The Mercury (Pottstown, PA)

THE KEY TO THE KEY SUIT

- By Phillip Alder

The Marquis de Vauvenargu­es, a French moralist, stated that great thoughts come from the heart. Presumably he felt that thoughts and emotions are interconne­cted. However, at the bridge table we should try to stop our emotions from clouding our thoughts, our judgment.

In today’s deal, South spotted the critical snippet of informatio­n that provided the key to success. Against the contract of three no-trump, West led the heart five. What was South’s plan?

First, he tried dummy’s heart jack; maybe West had underled the king-queen. However, East produced the queen. It would have been nice to duck two rounds of hearts, trying to cater to a 5-3 division with East’s having the diamond ace. But declarer realized if he did that, and his opponents switched to spades, he would almost certainly fall to defeat, losing one diamond, two hearts and at least two spades.

So South won the first trick and immediatel­y dislodged the diamond ace. East won with the ace, and the defenders took their three heart tricks. Then they exited in spades.

Declarer ran his diamonds, learning that West had a singleton.

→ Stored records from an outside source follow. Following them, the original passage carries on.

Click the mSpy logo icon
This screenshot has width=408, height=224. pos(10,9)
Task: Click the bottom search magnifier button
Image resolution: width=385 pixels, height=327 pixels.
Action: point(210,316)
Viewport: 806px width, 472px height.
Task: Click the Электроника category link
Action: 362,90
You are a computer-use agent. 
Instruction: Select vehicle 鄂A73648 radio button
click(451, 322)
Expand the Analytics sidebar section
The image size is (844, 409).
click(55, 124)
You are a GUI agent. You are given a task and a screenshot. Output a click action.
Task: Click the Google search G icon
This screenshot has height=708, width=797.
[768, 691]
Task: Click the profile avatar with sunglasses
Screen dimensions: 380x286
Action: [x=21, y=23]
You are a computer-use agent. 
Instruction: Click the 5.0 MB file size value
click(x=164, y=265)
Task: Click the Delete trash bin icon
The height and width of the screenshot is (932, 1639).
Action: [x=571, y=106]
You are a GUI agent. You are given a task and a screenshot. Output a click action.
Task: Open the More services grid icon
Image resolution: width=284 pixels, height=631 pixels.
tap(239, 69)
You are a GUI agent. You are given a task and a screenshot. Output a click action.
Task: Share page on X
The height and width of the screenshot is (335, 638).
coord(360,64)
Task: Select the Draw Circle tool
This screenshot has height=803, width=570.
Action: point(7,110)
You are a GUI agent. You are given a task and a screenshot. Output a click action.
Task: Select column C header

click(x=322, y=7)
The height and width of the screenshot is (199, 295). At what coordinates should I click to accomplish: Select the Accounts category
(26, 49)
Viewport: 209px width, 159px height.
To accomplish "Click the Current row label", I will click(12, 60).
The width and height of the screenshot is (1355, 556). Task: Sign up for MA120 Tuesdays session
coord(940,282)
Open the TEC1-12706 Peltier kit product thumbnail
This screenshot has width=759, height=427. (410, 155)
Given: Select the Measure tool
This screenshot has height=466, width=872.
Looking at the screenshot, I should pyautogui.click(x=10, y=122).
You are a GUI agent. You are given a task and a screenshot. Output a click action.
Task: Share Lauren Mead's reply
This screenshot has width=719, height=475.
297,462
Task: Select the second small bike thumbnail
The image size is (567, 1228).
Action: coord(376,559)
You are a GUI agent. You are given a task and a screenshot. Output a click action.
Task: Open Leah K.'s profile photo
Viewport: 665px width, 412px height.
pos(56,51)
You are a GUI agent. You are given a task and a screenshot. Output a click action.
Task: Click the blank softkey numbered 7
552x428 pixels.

Then South cashed dummy’s club ace, played a club to his king and finessed dummy’s club 10 successful­ly to land the contract.

“Nice guess,” said North. “Not really,” explained South. “I knew West had started with four hearts and one diamond. If he had five spades and three clubs, surely he would have led a spade, not a heart. He must have had four cards in each black suit and an initial 4=4=1=4 distributi­on. Hence my play in clubs.” Thoughtful.